Massad Ayoob Group MAG-120 course AAR

In December 2017, KR Training assistant instructor Tracy Thronburg attended the MAG-120 (formerly LFI III) course held in Live Oak, FL.

Tracy’s AAR

The course host owned the church where we had our classroom portion, is the pastor at same church, and who owns the range that we shot at. There were 16 students in class (3 women, 13 men).

Marty Hayes (from the Firearms Academy of Seattle and the Armed Citizens Legal Defense Network) was there for the first three days of class.

We had some other assistant instructors , including an economist who works for the Fed govt,  a retired U2 pilot, and a physical therapist. Steve Denney is a retired LEO who goes back decades with Mas and was a first-rate handgun retention/disarm instructor. Very patient. Great explanation on techniques.

The MAG-120 is geared toward instructors. As such, each student had to give a 15-30 minute presentation on some aspect of threat management. We had some really good presentations.

Every day we did approximately a 2-hour block of handgun retention and disarming, led by Mas and Steve Denney. In the MAG-80, you are exposed to the Lindell method of handgun retention and disarming; in the 120, you become a practitioner of same.

I kept the class well supplied with ibuprofen.  The last day of class, we did a 4-hour block of Kubaton (TM) work, which was painful as hell and quite fun.

We went to the range every day in the afternoon. To judge our baseline, Mas took us to the range, and immediately we shot a double-speed MAG qual. (I shot a 297 or 298 out of 300, I believe).  We shot a mirror image qual, the FBI rifle qual, the Florida LE qual, and probably some others that I simply don’t remember.  A description of the single-speed MAG qual is here. In higher level classes, the time limits are cut in 1/2, 1/3 or 1/4th for a  “quad speed” qualification.

Mas set up a scenario whereby he drove you around in his personal vehicle and you shot steel (shooting from a moving vehicle). That was a fun challenge. (I shot everything one handed from the moving vehicle, as we all know I have T. Rex arms.) There was none of the odd position long-gun shooting in the MAG-120 that we had in the MAG-80. We shot two triple speed quals for score. This is the regular MAG 60-round qualification but shot in 1/3 the time of his single-speed qual. I tanked one triple speed qual but redeemed myself the next day by shooting a 280 out of 300.

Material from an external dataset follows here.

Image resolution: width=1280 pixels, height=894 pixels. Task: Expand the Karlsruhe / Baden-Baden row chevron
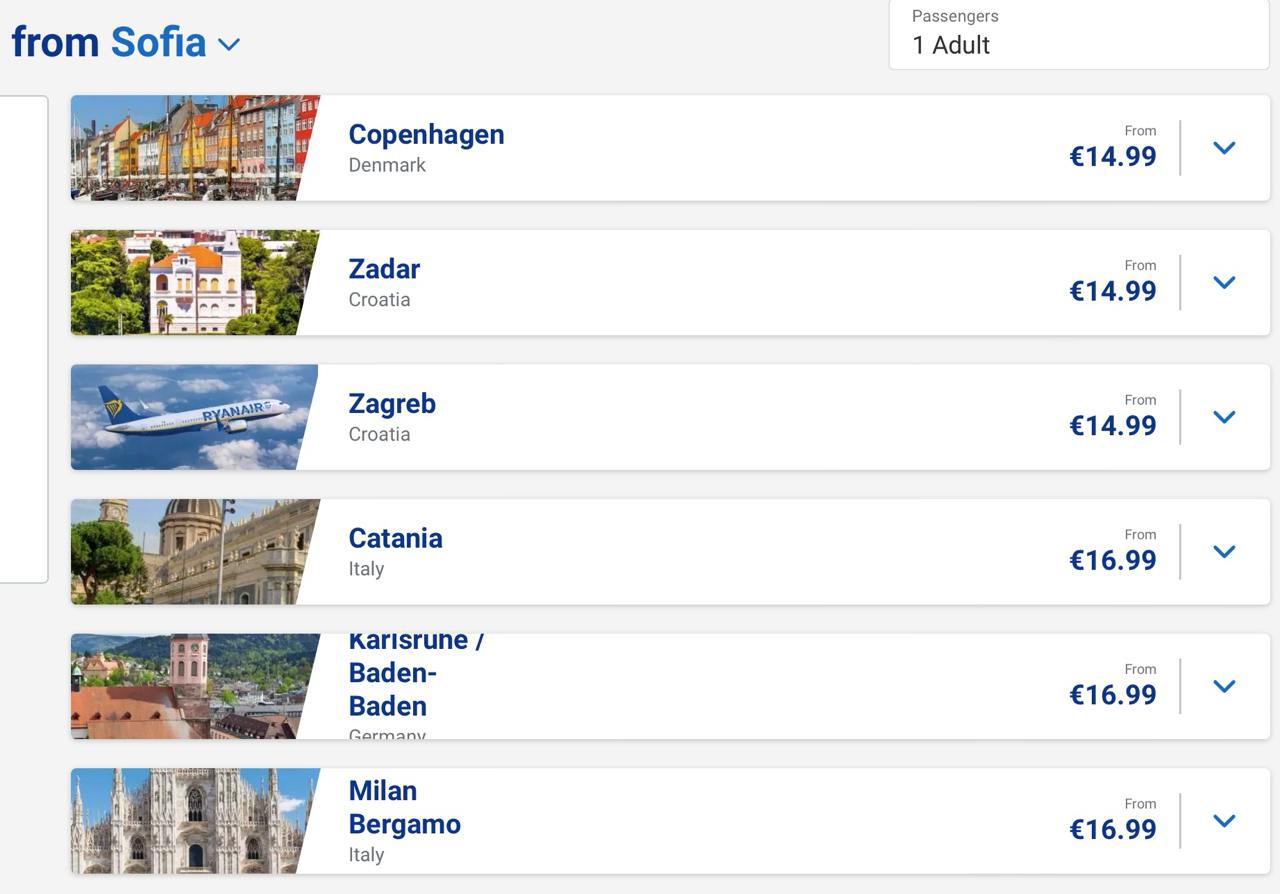(1224, 686)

We did some handgun “sniper” shooting at 100 yards on an IPSC target. I was the class champ on that.

We had a night shoot. One thing that we did in this night shoot that I had never done before was shot completely in the dark (no flashlight). You were only 4 yards from the target. You used your muzzle flash to illuminate the target. We also shot our carry ammo. We told one of the instructors the caliber, brand, and grain weight, and then fired six rounds while the rest of the class watched. Some of the students didn’t have any carry ammo with them (which surprised me). Sellier and Bellot ammo literally shot a fireball out of one student’s gun.

The only practice we had was shooting Harries technique at the night shoot. Everything else was shot for score. You pitched in a buck for every qual. High shooter got the money for that qual.

Two attorneys from California shot the class with M&P Shields. No one’s gun (that I saw) broke.

I shot the class with my STI Trojan 9 mm and a Frankenstein AR with a Spike’s ambi lower on a heavily customized M&P upper with a Vortex Strike Eagle optic.

The second afternoon of class we taught a group of home-schooled students and their parents to shoot our handguns. It was very obvious who had experience instructing and who needed a little bit more practice on that front.  I think the students and parents had a good time.

On the afternoon of our last day on the range, we shot a drill called “Outer Limits.” You shot the 60-round qual one shooter at a time. You ran the gun as fast as you absolutely could. The good news is that I shot at 5X Mas’s single-speed qual. The bad news is that I failed to achieve a 75% passing score. That means I need to work on dry fire at quad speed from now until the MAG-180 coming up June 2018.

The MAG-80 was fun, but the MAG-120 was the best class I’ve ever taken in terms of the varied skills you covered and the open-hand stuff you learned.  I’m looking forward to the MAG-180 in June of next year and becoming one of the few women to have taken that class.